Self-efficacy: Ability to perform a task successfully (Supplemental material, Table S10)
In evaluating their self-efficacy in managing the disease, 6/10 (60%) of respondents indicated that they were aware of the appropriate course of action to take in the event of a therapeutic supply shortage. However, 4/10 (40%) of respondents expressed uncertainty regarding the means of contacting the medical team. Three participants (30%) were unable to provide the dates of scheduled appointments and examinations. However, 6/10 participants (60%) considered themselves responsible for managing the disease, while 3/10 (30%) delegated responsibility to their parents. None of the respondents use apps to assist in managing their disease. However, 60% admitted to conducting online research on CD to enhance their understanding of the disease.
Transition of care (Supplemental material, Table S11)

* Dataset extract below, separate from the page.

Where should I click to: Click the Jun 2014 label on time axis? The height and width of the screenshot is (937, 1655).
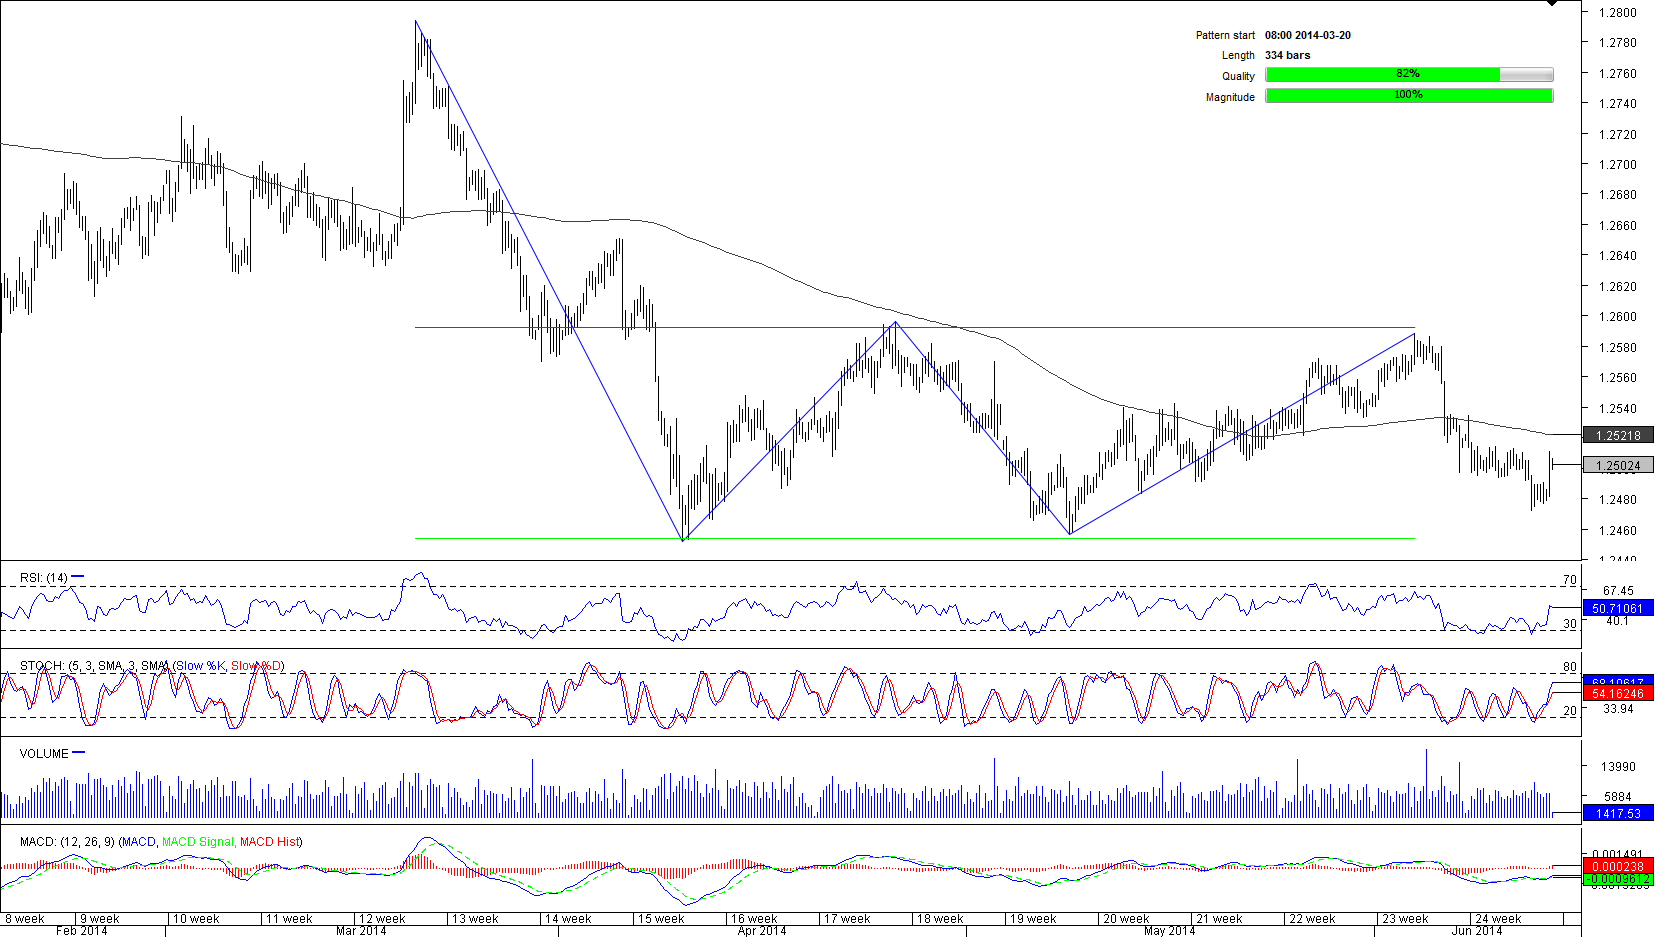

Regarding the transition from pediatric to adult care, five participants (50%) expressed no opinion on the subject, while all agreed on the necessity of the transition and accepted it.
Patient 1
“…I haven’t given it much thought yet, but I consider it a step of greater responsibility…”
Regarding the age of transition, 9/10 (90%) of respondents could not define an ideal age, while 3/10 (30%) considered it desirable to be “later,” “when independent,” or dependent on individual characteristics (personalized transition).
Patient 3
“…I have no idea. But I think it depends on each person”.
Patient 4
“…The later the better…”
Fifty percent (5/10) of respondents believed that the transition to adulthood should only take place when they achieve economic independence from their family.
5. Discussion
In this study, we conducted a comprehensive exploration of the patients’ experiences with their illnesses across various domains of their lives. Our focus was on the patients’ knowledge about their illnesses, their personal experiences related to the diagnosis, and their abilities to adapt to their illnesses, disease management, and potential worsening. Additionally, we considered potential secondary gains associated with the illnesses, as well as their impact on the patients’ academic, familial, and social lives. Furthermore, we aimed to investigate self-efficacy, perceptions of the future, and comprehension of the transition of care. Our research allows us to gain a deeper understanding of the meaning of living with CD from a pediatric patient’s perspective.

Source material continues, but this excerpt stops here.